A novel UV laser-induced visible blue radiation from protein crystals and aggregates: scattering artifacts or fluorescence transitions of peptide electrons delocalized through hydrogen bonding?

Proteins lacking prosthetic groups and/or cofactors are known to undergo electronic excitation transitions only upon exposure to UV-C (<280 nm) and UV-B (280–320 nm), but not UV-A (320–400 nm) photons. Here, we report the discovery of a novel excitation that peaks at ∼340 nm and yields visible violet-blue radiation with apparent band maxima at ∼425, 445, 470, and 500 nm. All proteins and large polypeptides examined in solid form, and in solutions, display this quenchable and photobleachable radiation which can be established not owing to aromatic sidechains.

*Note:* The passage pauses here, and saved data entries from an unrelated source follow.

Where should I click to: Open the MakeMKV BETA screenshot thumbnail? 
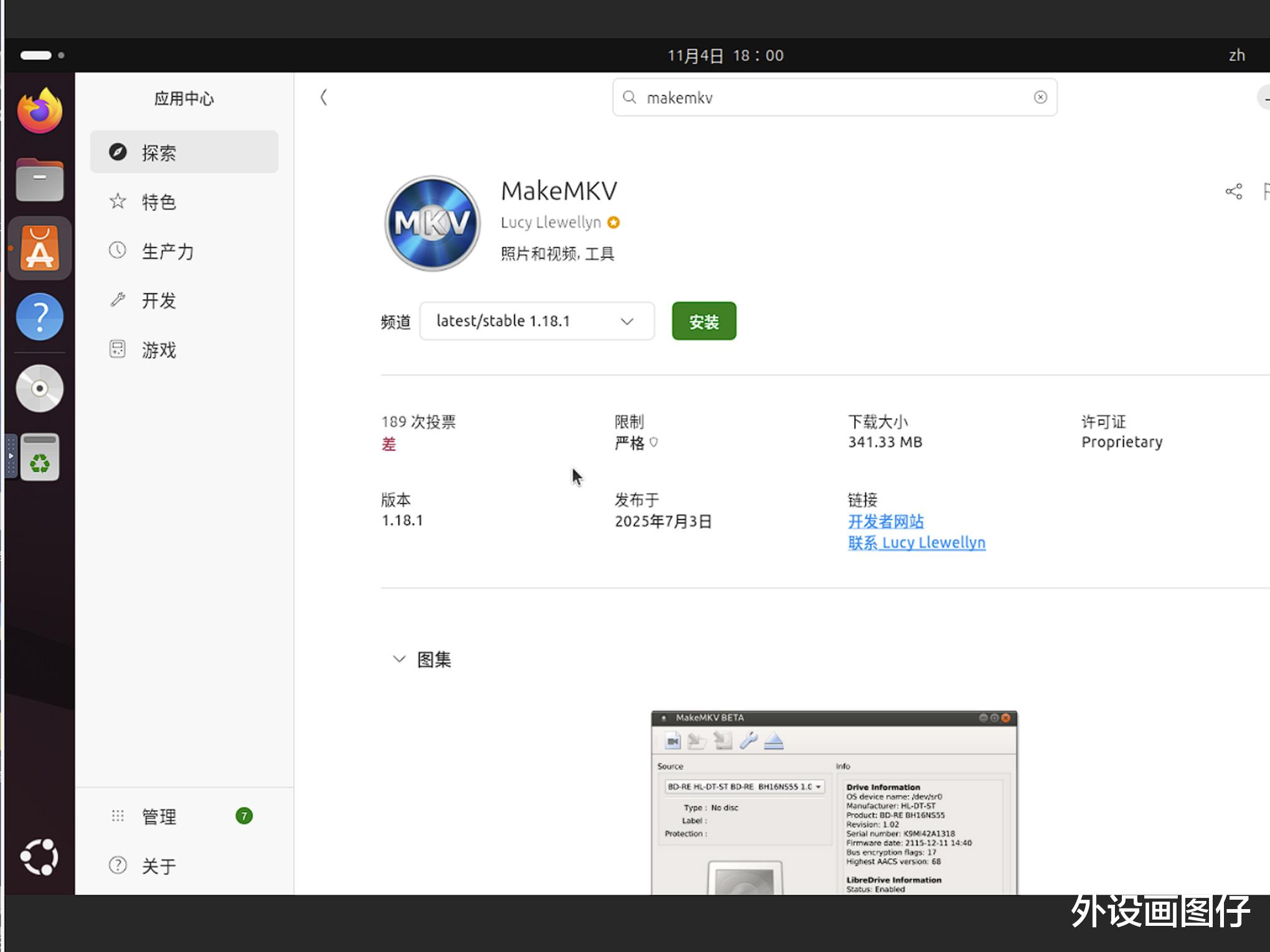pyautogui.click(x=834, y=803)
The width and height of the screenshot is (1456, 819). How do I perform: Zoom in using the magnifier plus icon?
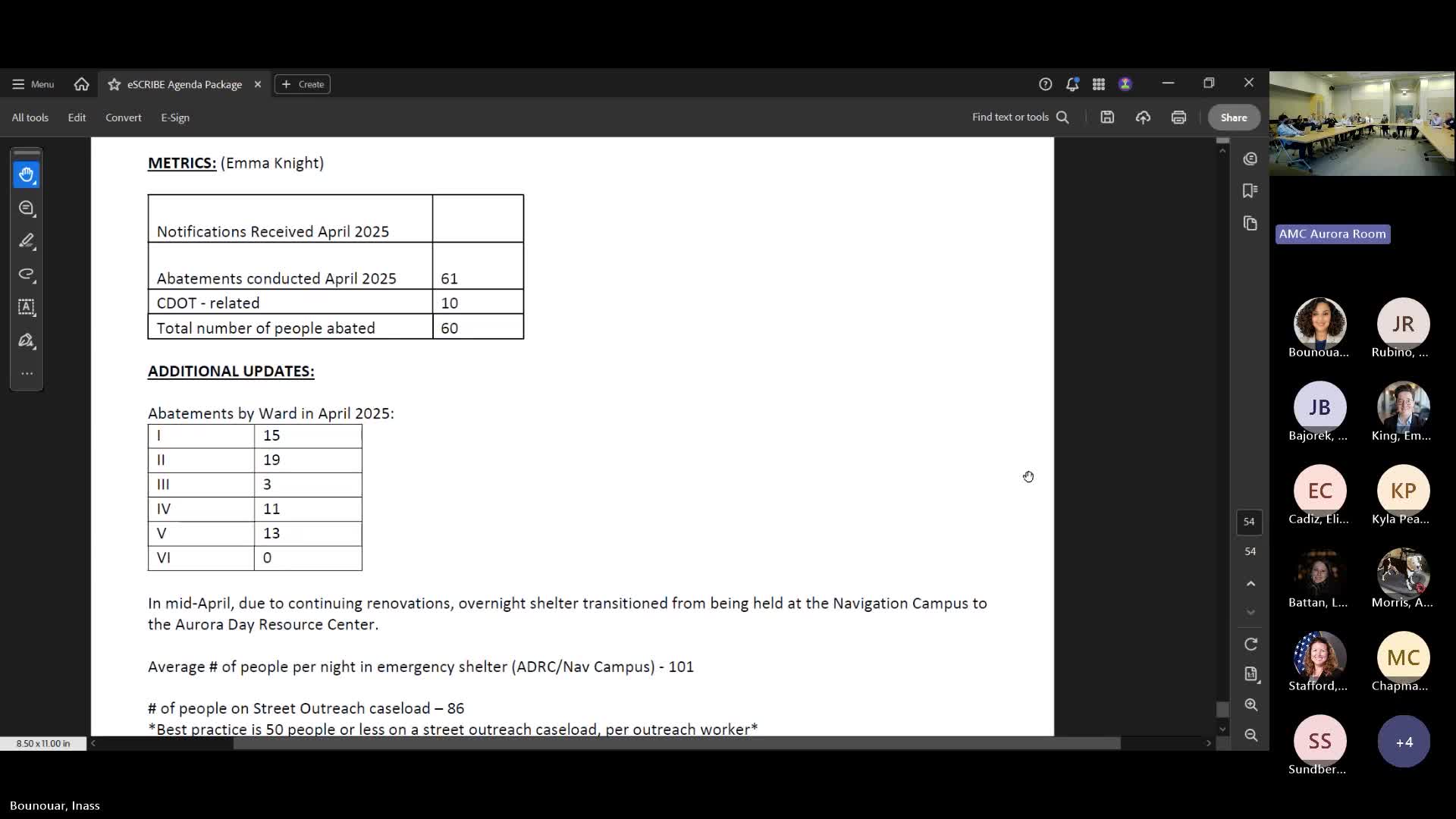point(1250,704)
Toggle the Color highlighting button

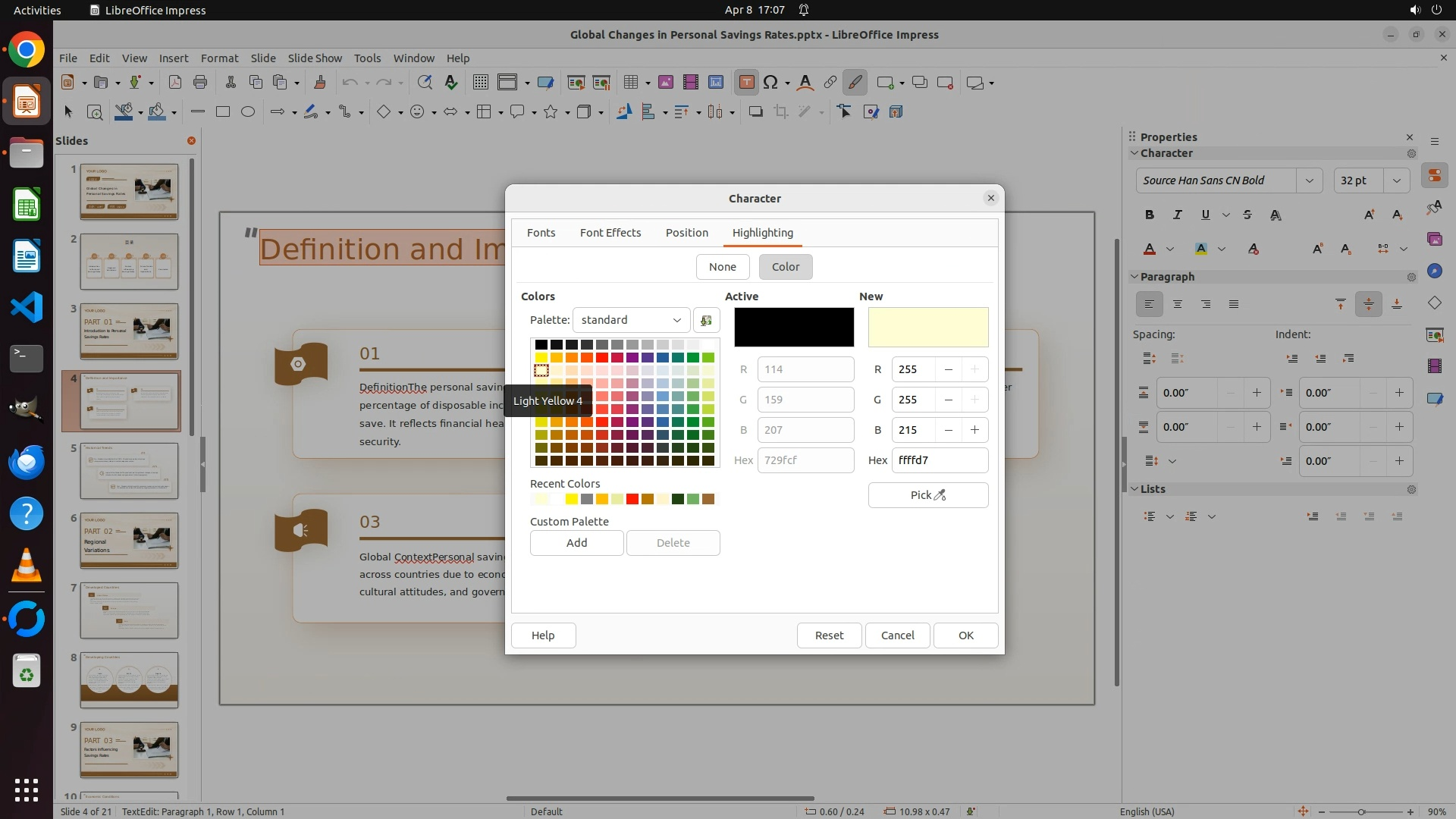click(785, 267)
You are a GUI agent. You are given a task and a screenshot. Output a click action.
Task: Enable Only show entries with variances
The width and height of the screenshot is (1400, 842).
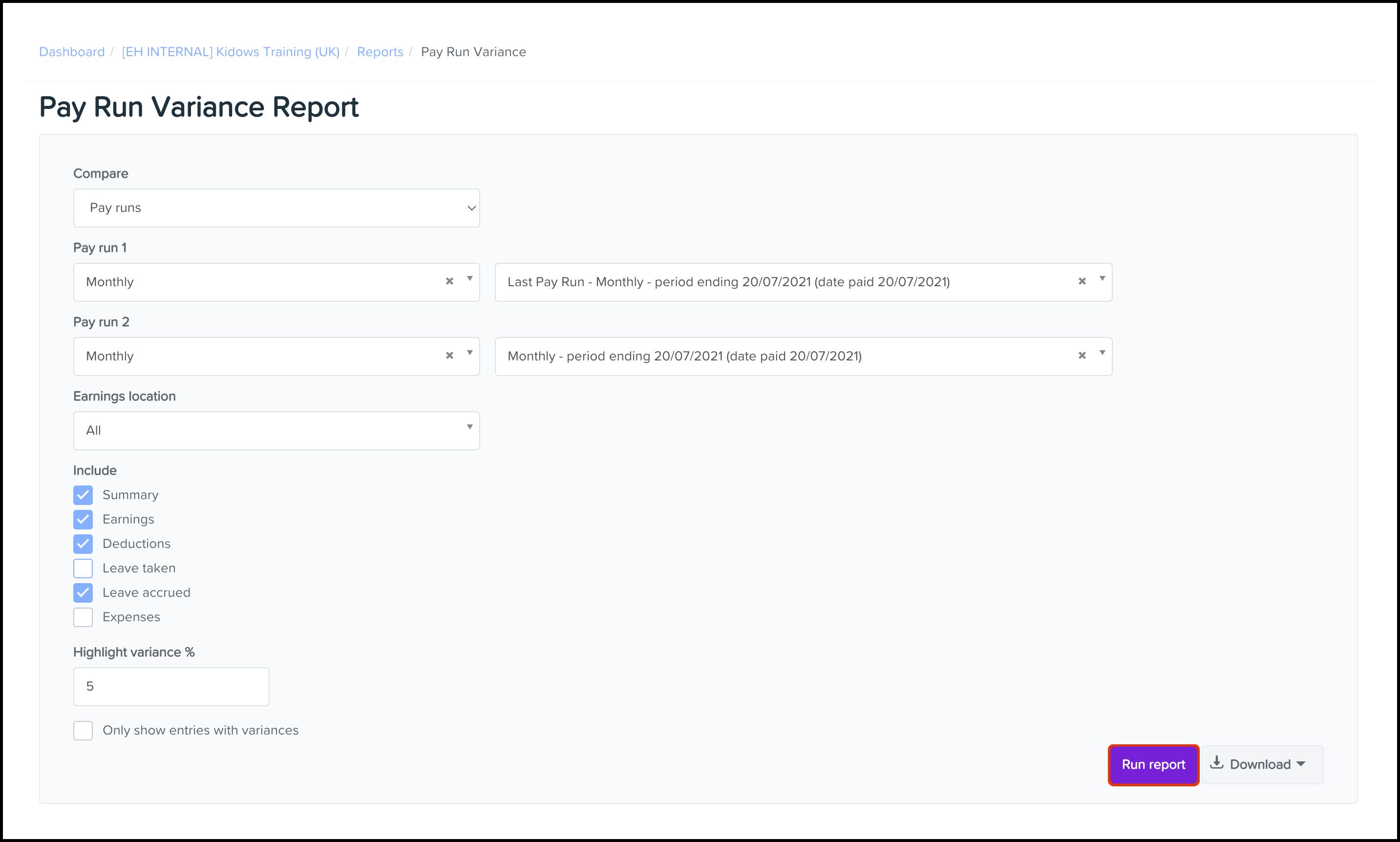click(x=83, y=730)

As a note of caution, we wish to state that we have not been able to completely eliminate the possibility that the radiation may be an artifact owing to second order effects such as, e.g., Raman scattering of Raman-scattered photons; however, we assert that all our experiments indicate that the radiation actually owes to some form of fluorescence. We propose that peptide electrons that have been delocalized through intramolecular or intermolecular hydrogen bond formation display these long-wavelength electronic transitions. If confirmed by future studies, this preliminary discovery may turn out to have important implications for biomolecular spectroscopy, protein crystallography, and materials science.